Der/die Arbeitnehmerin ist verpflichtet, auf Verlangen Mehrarbeit zu leisten, soweit ihm/ihr dieses zumutbar ist.
…
§ 4
Dauer und Vergütung
Der Bereitschaftsdienst beginnt um 19:45 Uhr und endet am nächsten Morgen um 07:45 Uhr.
Drei oder vier Stunden (nach Absprache mit der Teamleitung) des Bereitschaftsdienstes gelten arbeitsrechtlich als normale Arbeitszeit. Sie werden mit EG KR 7 a, Stufe 2 pro Stunde vergütet.

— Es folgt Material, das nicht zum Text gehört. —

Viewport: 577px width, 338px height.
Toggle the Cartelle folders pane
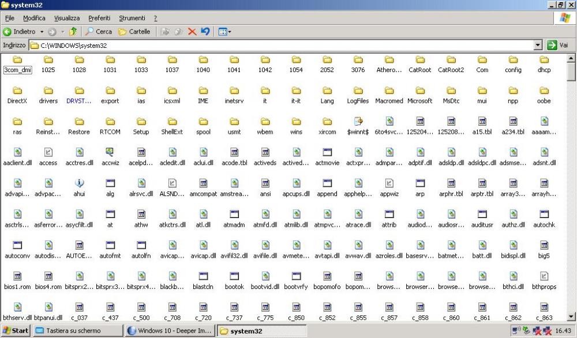134,32

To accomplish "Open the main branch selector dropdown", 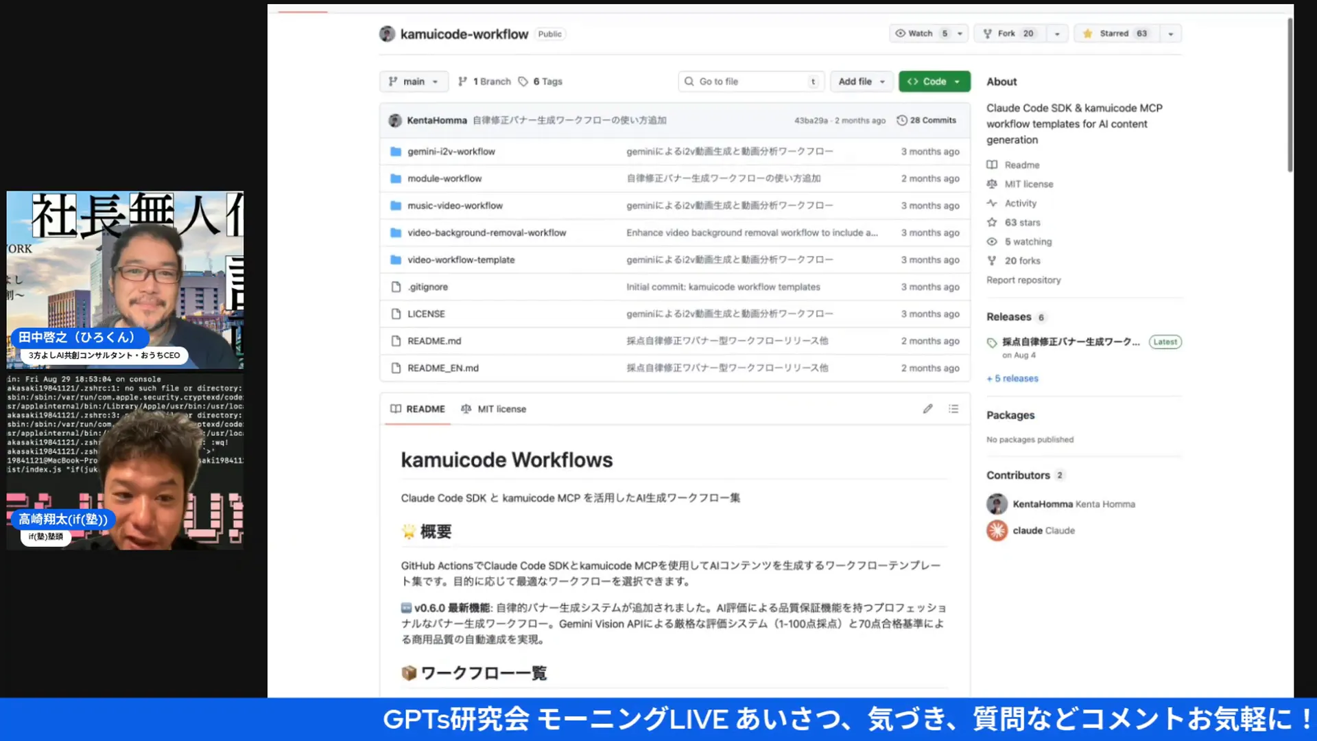I will click(x=414, y=81).
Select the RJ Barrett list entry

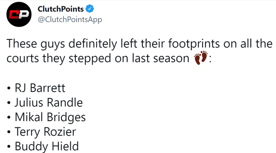(40, 88)
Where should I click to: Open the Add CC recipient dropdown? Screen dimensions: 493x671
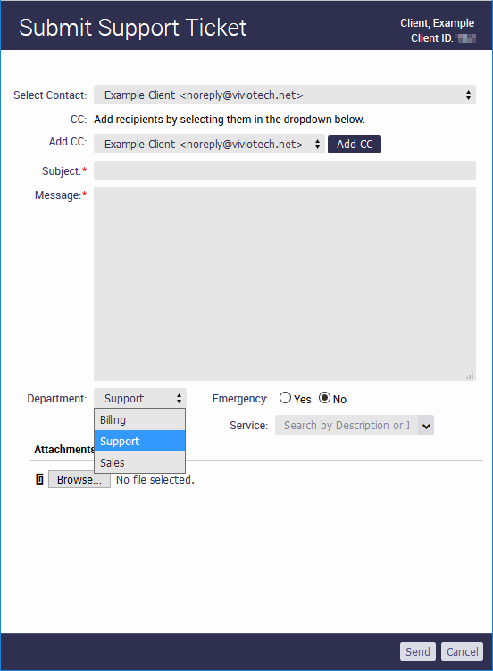point(209,145)
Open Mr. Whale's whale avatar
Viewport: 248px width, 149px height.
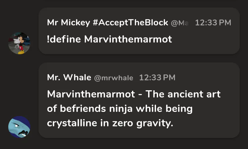[x=19, y=127]
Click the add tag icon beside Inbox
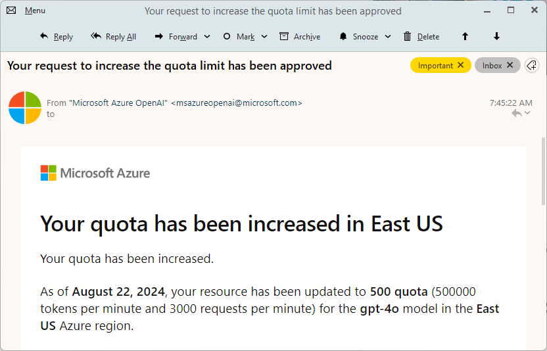 point(532,66)
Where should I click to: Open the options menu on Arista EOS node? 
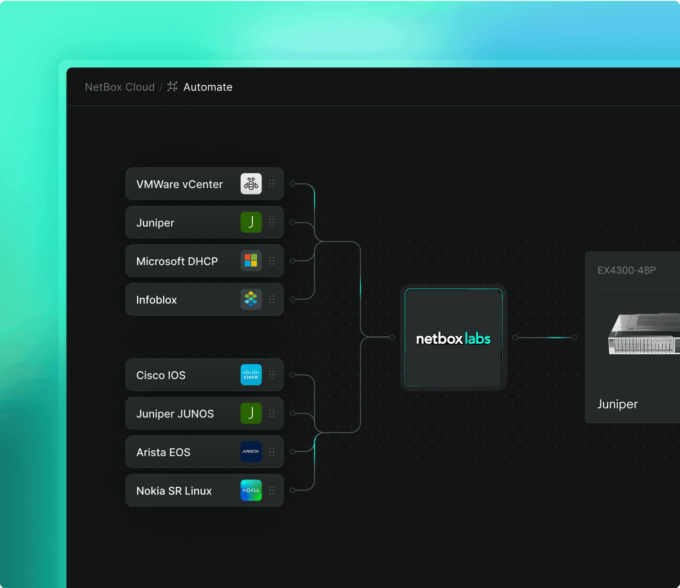(272, 452)
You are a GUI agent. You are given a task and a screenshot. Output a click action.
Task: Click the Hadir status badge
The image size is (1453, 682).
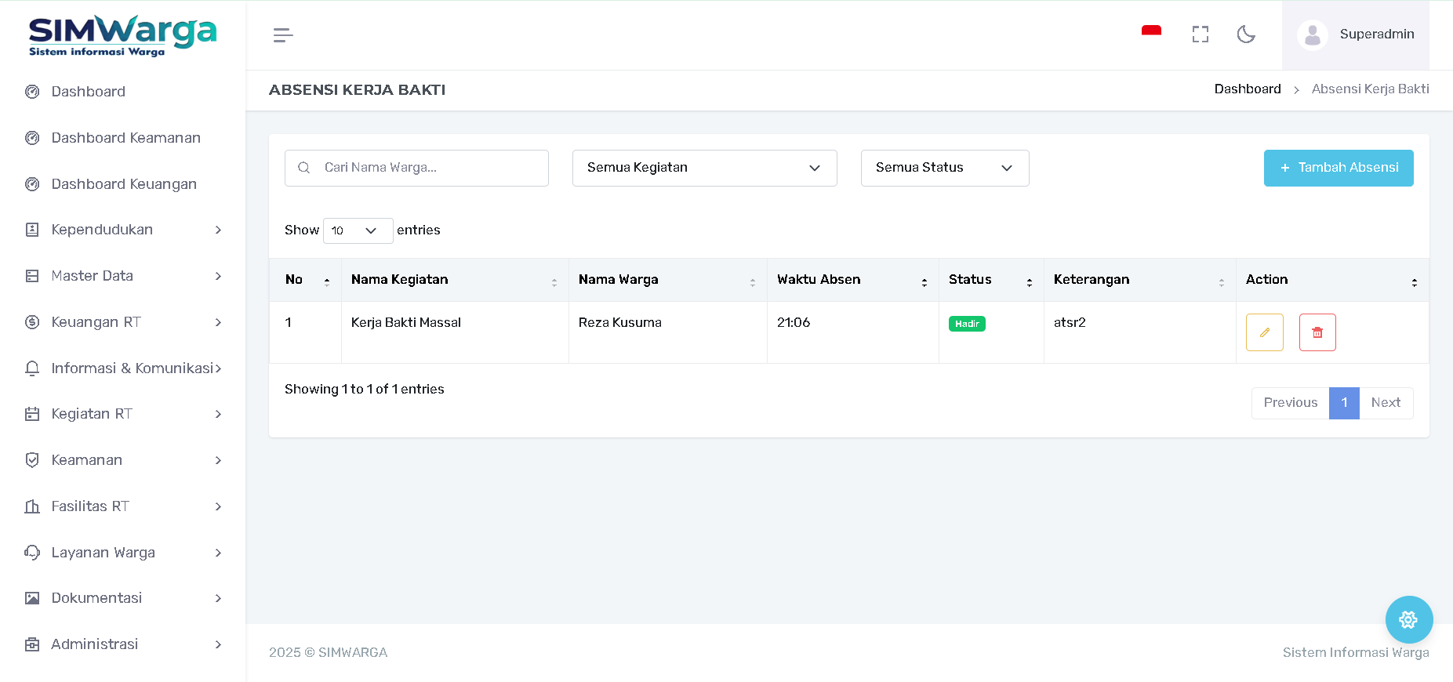pos(967,324)
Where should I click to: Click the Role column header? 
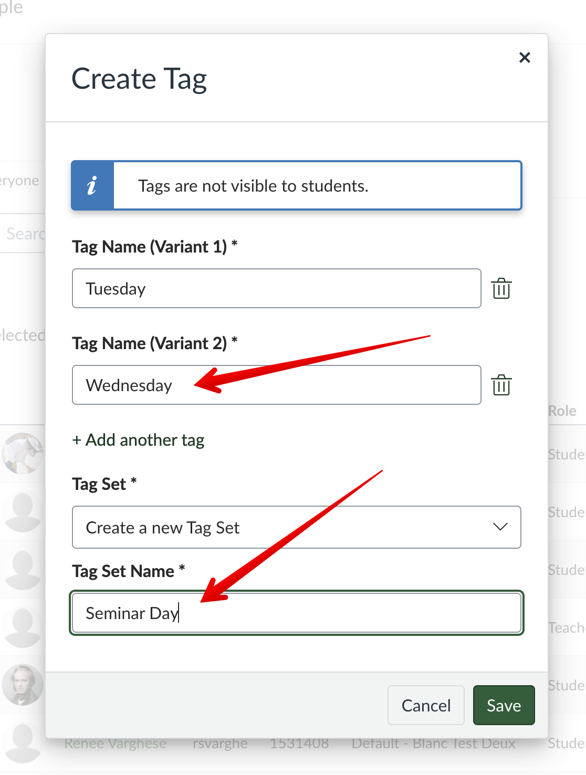562,411
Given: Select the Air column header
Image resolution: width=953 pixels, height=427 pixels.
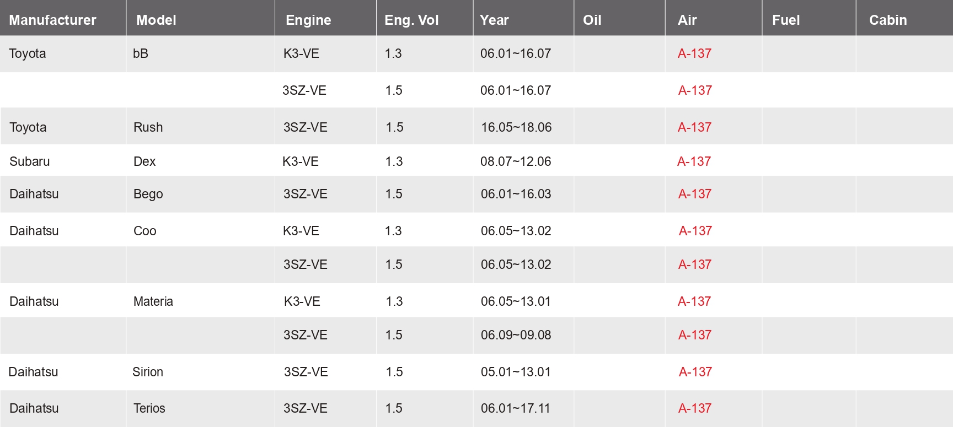Looking at the screenshot, I should tap(687, 20).
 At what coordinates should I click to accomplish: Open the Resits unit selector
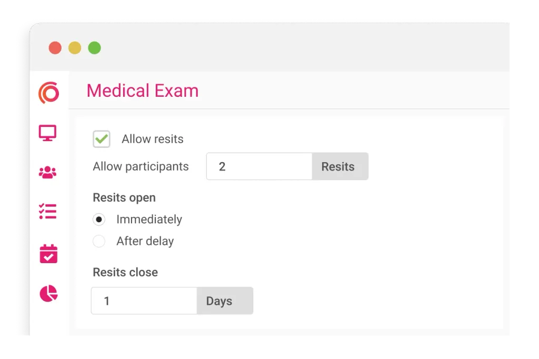[339, 166]
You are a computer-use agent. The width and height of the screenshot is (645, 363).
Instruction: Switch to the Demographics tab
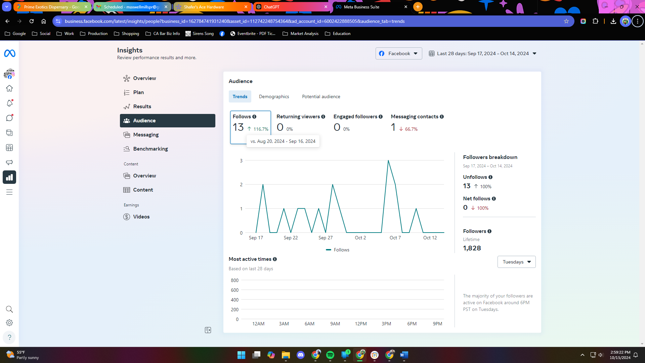click(x=274, y=96)
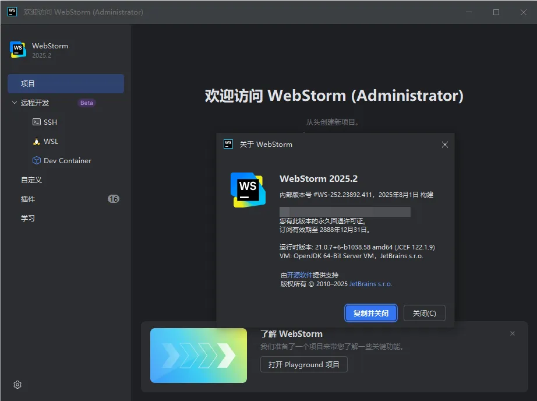Screen dimensions: 537x401
Task: Click the large WebStorm logo in About dialog
Action: click(x=248, y=189)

Es erfolgt keine gesonderte Auszahlung von Zeitzuschlägen, da diese in die Berechnung des Stundensatzes mit eingeflossen sind.
Die übrigen neun Stunden gelten als reiner Bereitschaftsdienst und werden pauschal mit je 5,00 EUR vergütet.
…“
3
Die Parteien waren im Zeitpunkt des Vertragsschlusses aufgrund beiderseitiger Verbandszugehörigkeit an den Tarifvertrag für die Arbeiterwohlfahrt in Nordrhein-Westfalen vom 5. Januar 2008 idF des 3. Änderungstarifvertrags vom 17. Dezember 2010 (im Folgenden TV AWO NRW) gebunden. Dort ist ua. bestimmt:
„§ 13a Bereitschaftsdienst und Rufbereitschaft
(1)
1Beschäftigte in Heimen, die überwiegend pflegerische Tätigkeiten ausüben, oder denen überwiegend die Betreuung oder Erziehung der untergebrachten Personen obliegt, sind verpflichtet, sich auf Anordnung des Arbeitgebers außerhalb der regelmäßigen Arbeitszeit an einer vom Arbeitgeber bestimmten Stelle aufzuhalten, um im Bedarfsfalle die Arbeit aufzunehmen (Bereitschaftsdienst).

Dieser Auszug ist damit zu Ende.